No, because they'll mention him in the Paralympics :S will you expect them to mention the gold medalists from the 'normal' Olympics in the Paralympics too??


----------



## HashRouge (29 July 2012)

But Lee is not an Olympian - he's a Paralympian


----------



## Willeeckers (29 July 2012)

Personally I developed a dislike for the guy several years ago when he competed at hartpury, parked his camper van at the back of the block of stables my horse was in blocking access, was very rude and arrogant to us lowly students  Plus he let his two yappy little dogs crap right in front of my tack locker and neither he or one of his entourage bothered to clear up after them   

But that was just my experience and yes I'm sure he'll get mentioned at the paralympics


----------



## Maiko (29 July 2012)

Lee Pearson is not an Olympian. He has done well at the Paralympics, which is a completely separate event.
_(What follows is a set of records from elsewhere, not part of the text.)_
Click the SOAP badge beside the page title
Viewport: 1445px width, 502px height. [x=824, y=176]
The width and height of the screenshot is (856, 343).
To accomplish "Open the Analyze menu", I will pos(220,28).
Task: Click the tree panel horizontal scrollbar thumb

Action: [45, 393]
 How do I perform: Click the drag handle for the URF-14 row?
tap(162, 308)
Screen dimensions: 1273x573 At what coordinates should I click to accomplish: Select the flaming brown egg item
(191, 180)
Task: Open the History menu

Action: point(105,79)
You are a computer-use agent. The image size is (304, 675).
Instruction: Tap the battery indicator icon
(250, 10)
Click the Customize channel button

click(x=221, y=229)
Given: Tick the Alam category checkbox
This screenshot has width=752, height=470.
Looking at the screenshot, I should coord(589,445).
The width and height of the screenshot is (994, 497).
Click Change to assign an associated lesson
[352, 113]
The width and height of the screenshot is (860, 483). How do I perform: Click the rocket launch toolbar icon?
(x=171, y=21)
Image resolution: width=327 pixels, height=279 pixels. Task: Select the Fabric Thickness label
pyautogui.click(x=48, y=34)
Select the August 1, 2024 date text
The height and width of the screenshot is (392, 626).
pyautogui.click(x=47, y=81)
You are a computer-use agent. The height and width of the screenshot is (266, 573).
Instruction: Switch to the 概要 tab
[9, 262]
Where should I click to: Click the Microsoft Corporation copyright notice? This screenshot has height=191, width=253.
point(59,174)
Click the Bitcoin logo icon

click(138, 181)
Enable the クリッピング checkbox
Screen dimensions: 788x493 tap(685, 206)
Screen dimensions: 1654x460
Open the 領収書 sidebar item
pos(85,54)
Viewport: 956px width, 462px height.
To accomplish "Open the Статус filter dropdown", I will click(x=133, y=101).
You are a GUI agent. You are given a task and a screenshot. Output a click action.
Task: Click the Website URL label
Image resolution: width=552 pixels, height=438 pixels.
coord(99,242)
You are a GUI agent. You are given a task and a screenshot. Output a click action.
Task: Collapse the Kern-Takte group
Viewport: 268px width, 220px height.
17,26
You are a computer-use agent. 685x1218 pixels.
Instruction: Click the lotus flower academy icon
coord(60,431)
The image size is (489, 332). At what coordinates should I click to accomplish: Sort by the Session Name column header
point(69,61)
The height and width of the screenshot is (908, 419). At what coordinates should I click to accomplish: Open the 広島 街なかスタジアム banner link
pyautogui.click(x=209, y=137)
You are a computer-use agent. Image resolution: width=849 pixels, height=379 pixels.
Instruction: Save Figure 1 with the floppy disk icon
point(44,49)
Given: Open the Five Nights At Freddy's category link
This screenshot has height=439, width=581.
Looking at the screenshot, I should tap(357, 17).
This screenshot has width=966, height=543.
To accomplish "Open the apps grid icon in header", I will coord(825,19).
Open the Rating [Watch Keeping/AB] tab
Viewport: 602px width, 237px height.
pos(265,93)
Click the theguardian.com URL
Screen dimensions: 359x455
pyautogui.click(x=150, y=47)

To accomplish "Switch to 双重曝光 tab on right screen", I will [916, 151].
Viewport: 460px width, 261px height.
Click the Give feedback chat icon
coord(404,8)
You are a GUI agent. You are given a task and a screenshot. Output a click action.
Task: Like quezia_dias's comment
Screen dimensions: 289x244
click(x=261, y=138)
How on earth is that discriminatory?


----------



## sbloom (29 July 2012)

Baroness Tanni Grey-Thompson anyone?  She's won even more medals than Lee.   Agree that Paralympians are not the same as Olympians.


----------



## Honey08 (29 July 2012)

I think that the paralympics  should be run during the Olympics, not seperately afterwards.  They should be given a lot more respect and interest.  A lot of them are truly amazing people.


----------



## dieseldog (29 July 2012)

Just to make you feel better - BP didn't forget him

https://www.bplondon2012.com/the_legends_collection/


----------